Operationalizing NASA's Product Verification Process in a Jupyter Notebook
In our previous post on NASA’s Systems Engineering Handbook, we walked through the conceptual framework that spacecraft engineers use to verify and validate complex systems. The four verification methods, the traceability requirements, the stakeholder-first design philosophy. All of it grounded in sixty years of building machines that work millions of miles from help.
This post is the hands-on companion. We take the Product Verification Process from Chapter 5.3 of the NASA Systems Engineering Handbook and operationalize it in a Jupyter notebook, with a concrete AI system as our subject: a small neural network that predicts robot trajectories from sensor input and issues control commands.
The focus here is not on the ML algorithms. The neural network is deliberately simple. What matters is the surrounding infrastructure of requirements, traceability, verification methods, and structured reporting that NASA’s process demands. The notebook itself becomes the verification artifact.
Figure 5.3-1 from the NASA Systems Engineering Handbook. The five activities in the center column, along with their inputs from the left and outputs to the right, form the verification process we operationalize below.
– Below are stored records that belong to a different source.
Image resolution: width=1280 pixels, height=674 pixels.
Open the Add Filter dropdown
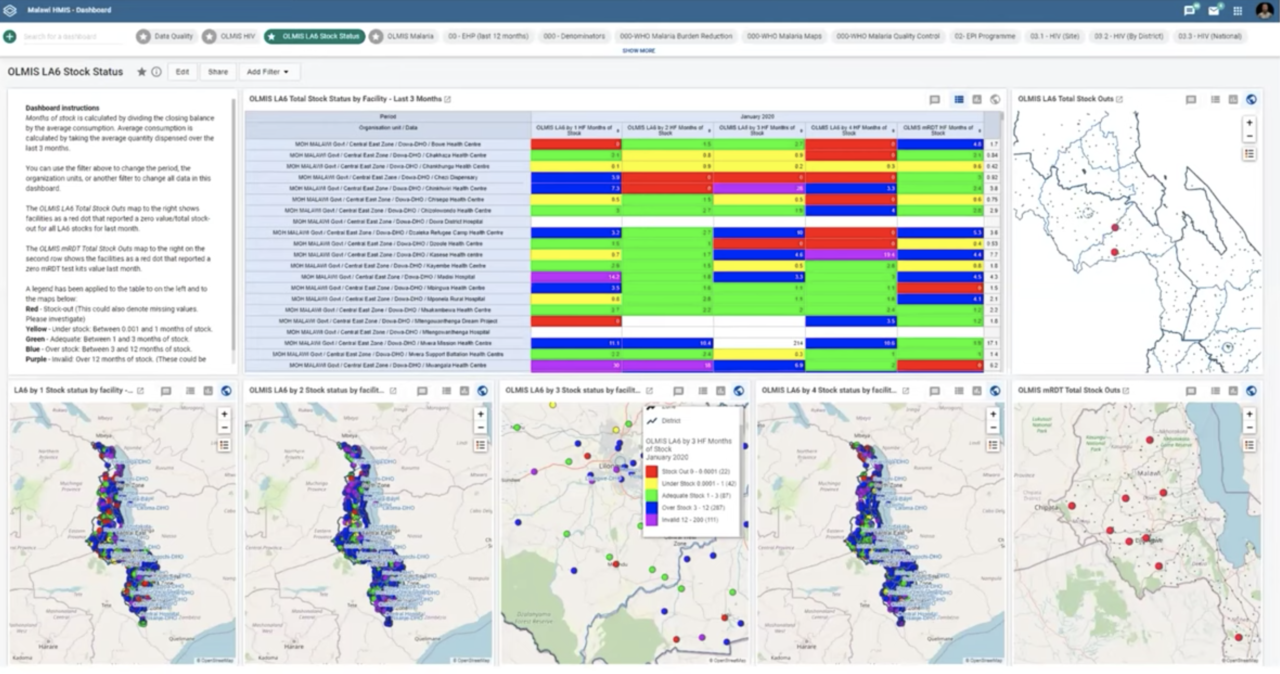268,71
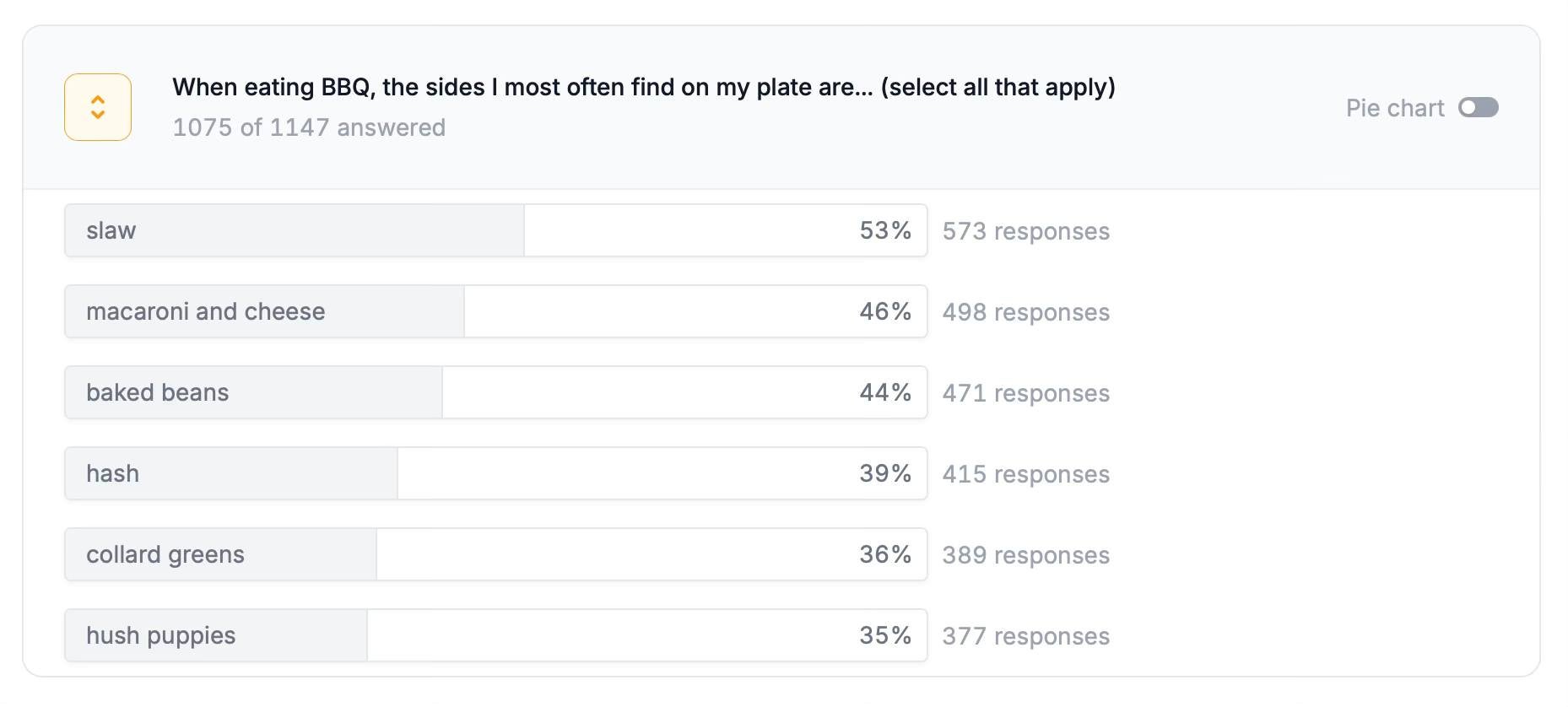The image size is (1568, 707).
Task: View the "498 responses" count
Action: pyautogui.click(x=1025, y=312)
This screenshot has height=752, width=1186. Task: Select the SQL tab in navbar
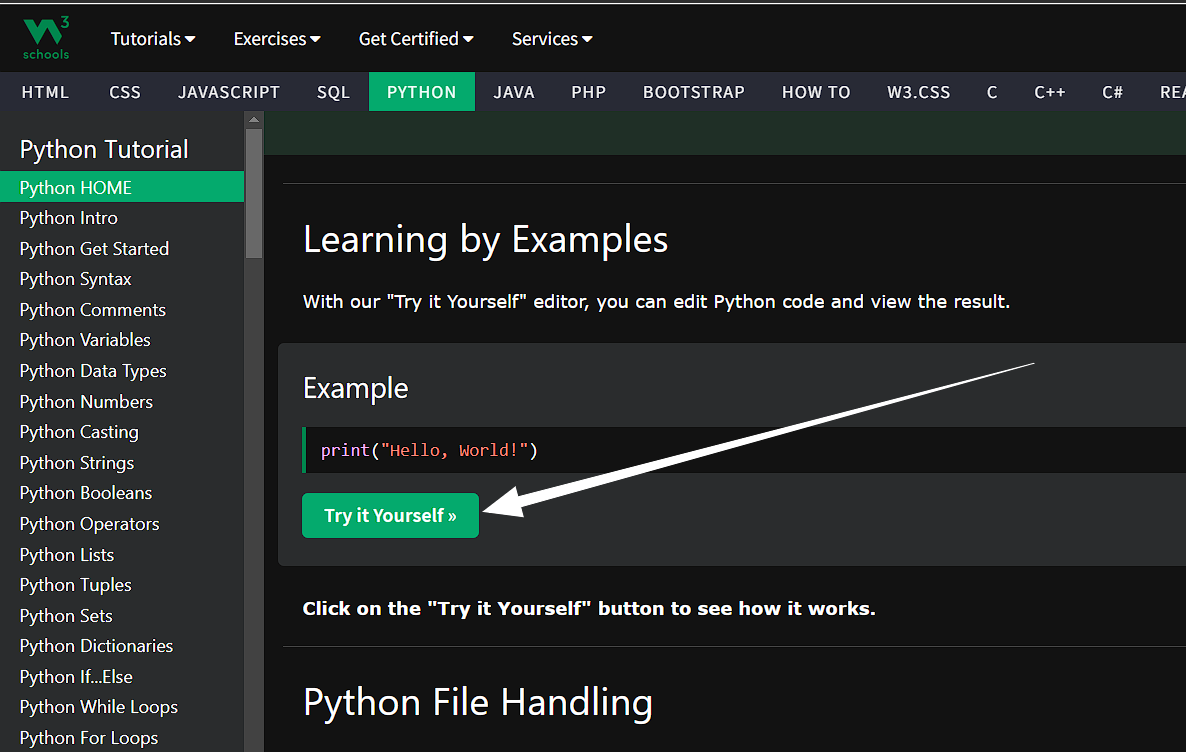coord(333,92)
The system under verification
We need something concrete to verify. Our system is a feedforward neural network that takes sensor readings from a simulated 2D robot (position, velocity, heading, and distance to the nearest obstacle) and predicts the trajectory for the next five timesteps, plus a control command (turn left, go straight, turn right).
This is intentionally modest. A two-layer network with ReLU activations, trained on synthetic data from a simple kinematic simulator. You can build and train it in under fifty lines of PyTorch. The entire notebook runs in a few minutes on a laptop.
The point is that even this toy system benefits enormously from structured verification. If NASA’s process applies here, imagine what it reveals for the real systems being deployed in autonomous vehicles on Saudi roads or in drone delivery corridors being planned across the Gulf.
Reading the flowchart as a recipe
Look at Figure 5.3-1 again. The five yellow boxes in the center column describe the verification activities:
- Prepare to conduct product verification
- Perform the product verification
- Analyze the outcomes of the product verification
- Prepare a product verification report
- Capture the work products from product verification
The inputs come from the left: the end product to be verified (our trained neural network), the specified requirements baseline (performance and safety requirements we define), the product verification plan (which methods we’ll use for each requirement), and any verification-enabling products from existing resources (test data, simulation tools, helper functions).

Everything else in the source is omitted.